Friday, May 10, 2013

The Artist's Dilemma - Knowing When To Stop

After frequently looking at a photo I printed out for well over a year ago,  I decided yesterday to bite the bullet and paint it. I had finished my pick-up truck and was looking about for something else, something that would again stretch my abilities. While I am not sure I am done with the pick-up truck (see the previous post), I realized yesterday that I had achieved something that I had not done before but wasn't sure if I was done or not. I wonder if every artist faces this dilemma. I have a suspicion they do. It also made me re-think meddling with the last painting. Maybe we should do what we can, then let it alone and move on. I am almost sure that is what Van Gogh did. He painted with a feverish intensity then moved on. Ah, such discipline. It seems strange, when I do my crafts, that is exactly what I do. Once the finishing varnish goes on, its done.

Nasturtiums & Lobelia's

The photograph that I used was pretty much this vibrant, maybe a bit fussier but had striking colors and contrasts that demand notice. I concentrated laying a black and black-green acrylic base down at random, a bit of brown to show dirt, then a layer of buttermilk paint where every flower and leaf was to be. This was all done freehand, no underlying sketch, something I rarely do. Somehow I got the randomness down and even in the white version sprinkled across the background, it was striking.
Detail of Nasturtiums & Lobelias

Next came the blue violet as I was trying to go from the lowest to upper layers allowing the orange nasturtiums to float over the underlying lobelias. Tiny, almost immature green leaves came next and finally the long, stringy stems that seemed to be a mass that went everywhere.

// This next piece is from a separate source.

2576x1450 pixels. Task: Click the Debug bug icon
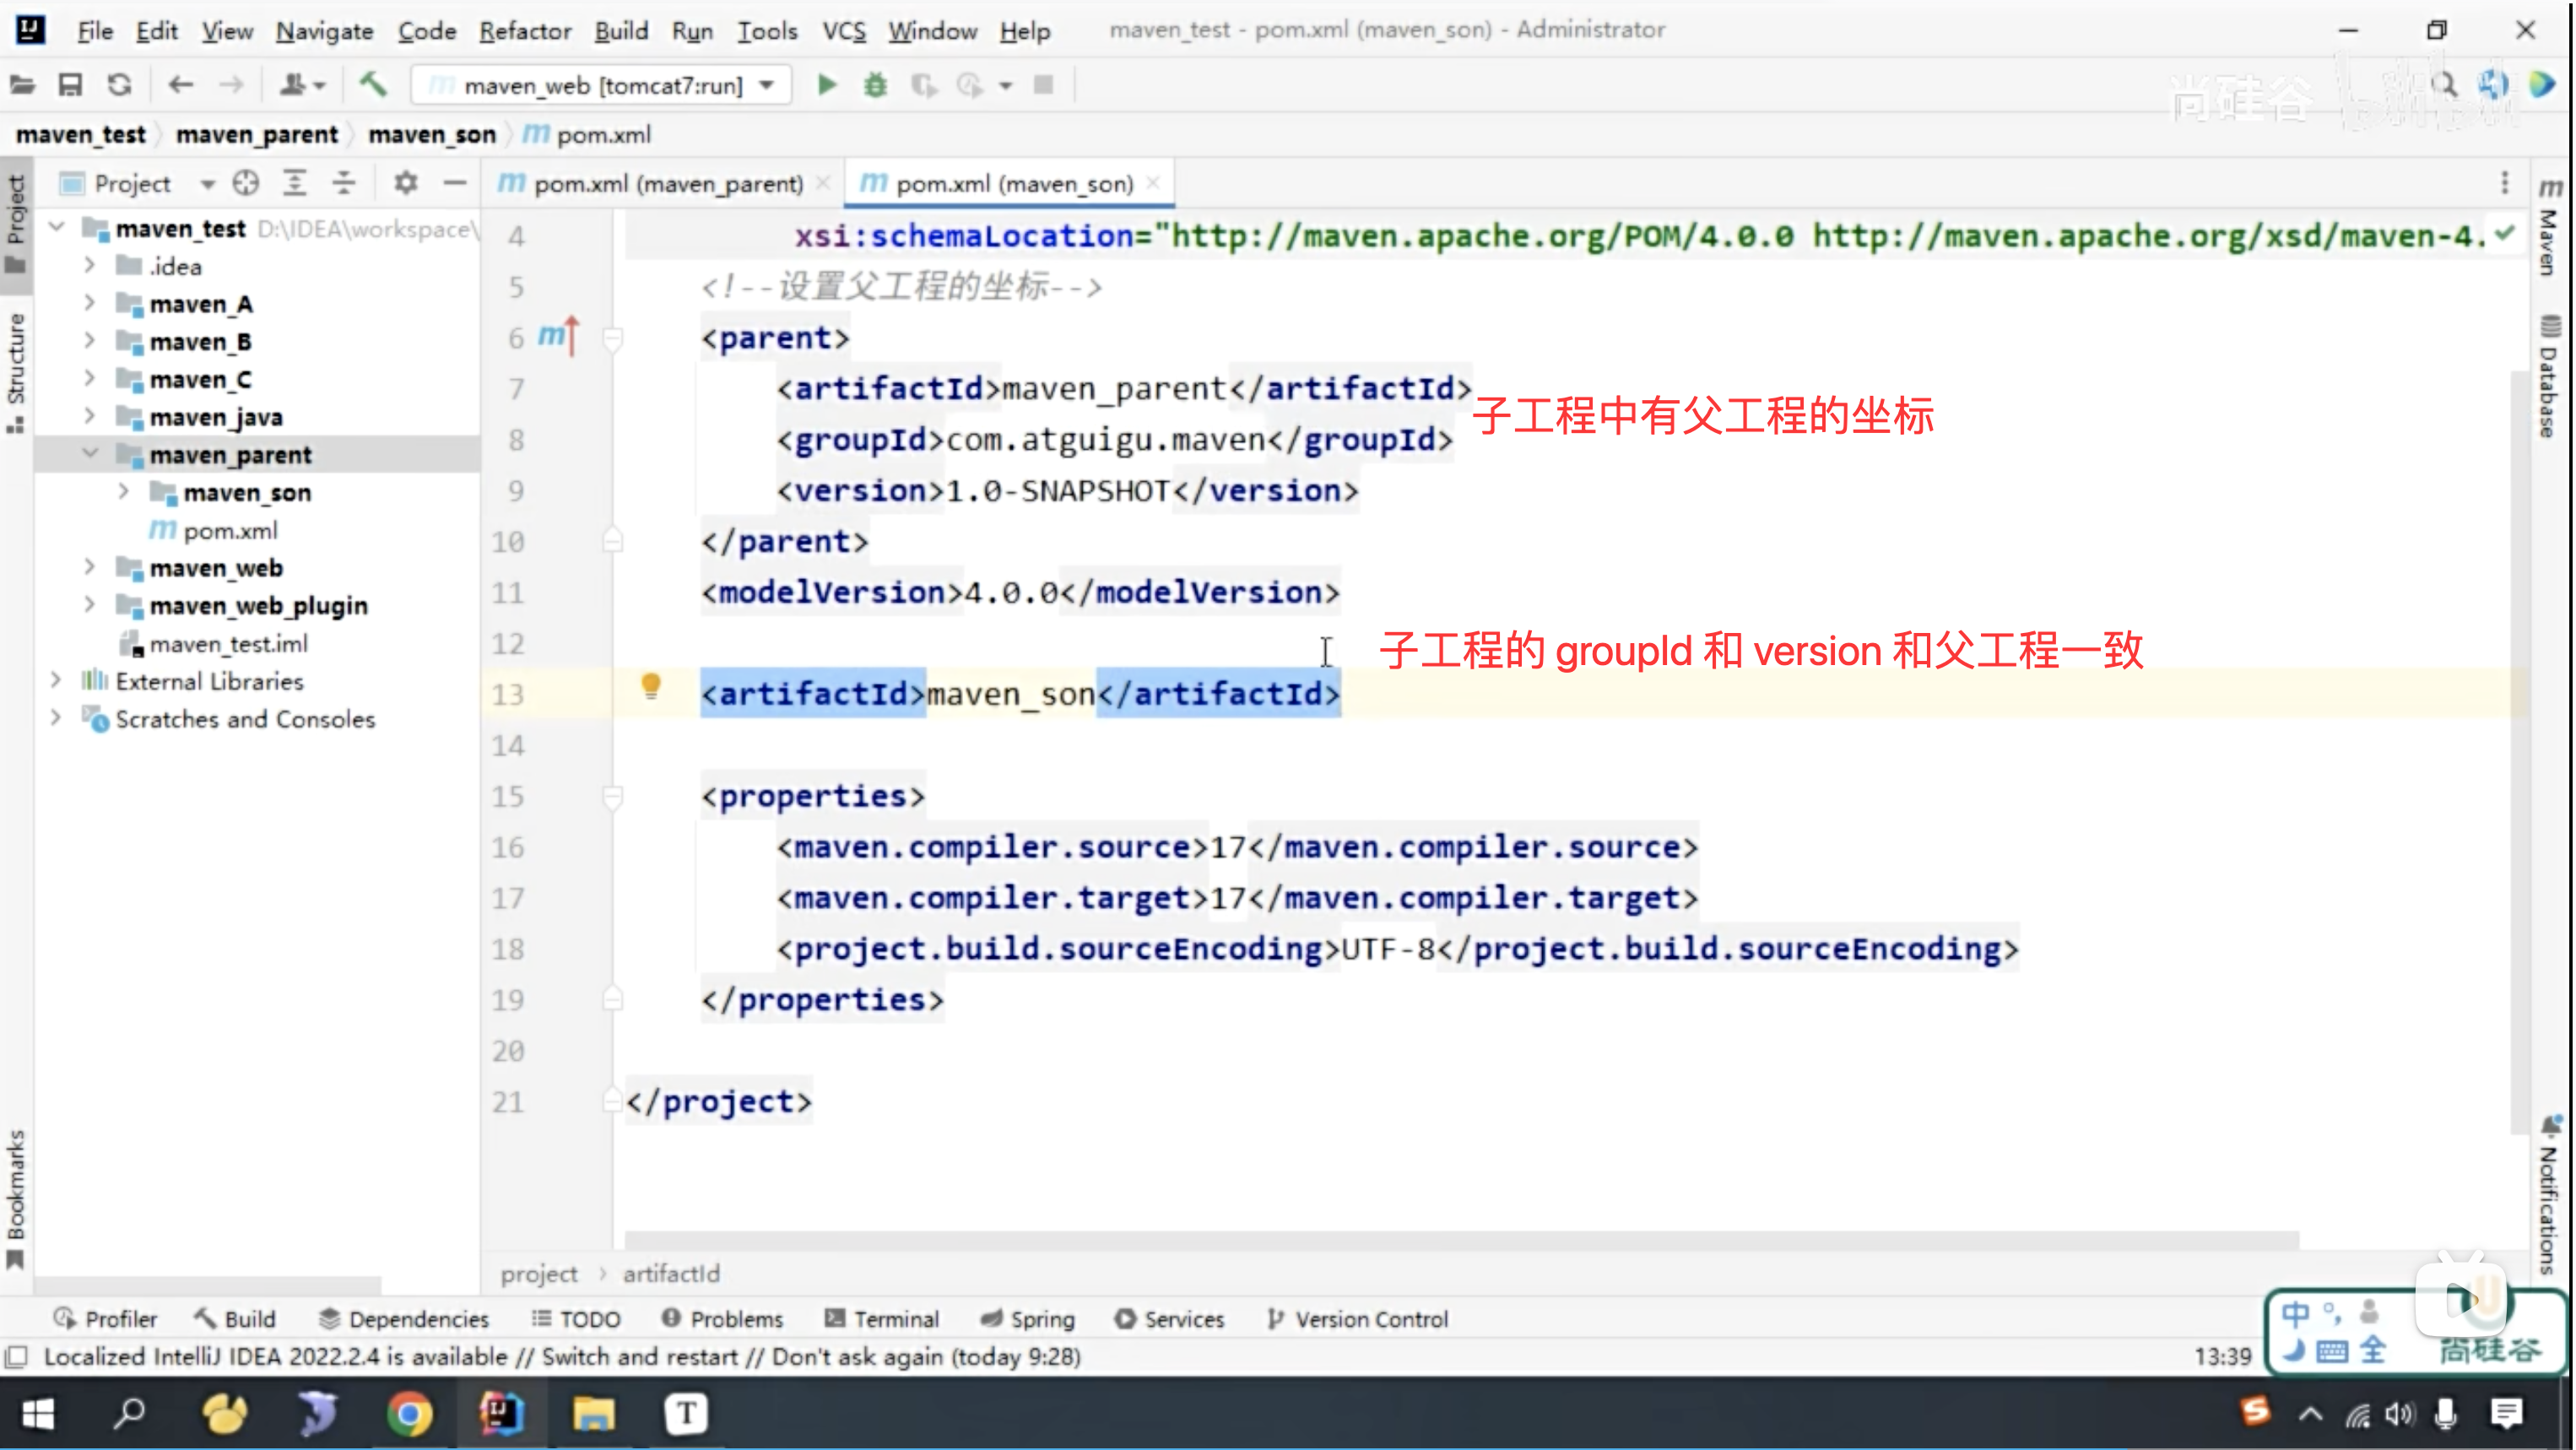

I wanted to add enough to show the rampant confusion but not so much it would diminish the vibrance of the colors. It would have been easy to do and hence the dilemma. Is it done? Does it need anything more?

My teacher loved it and said she had never seen anything quite like it before. I loved the vibrant colors that seemed to float over the deep background. Putting down the stems I realized that I had to stop before they would diminish the vibrancy. Yet, well, do you continue with the fussiness? Do you add more details, make it more detailed or, leave it alone? Let the colors and shapes create enough of an image that your mind finishes the subject? For now, I will let it alone. Not another brush stroke. The temptation is there yet doing anything more would, in my mind, diminish the vibrant energy of both the colors and the brush strokes.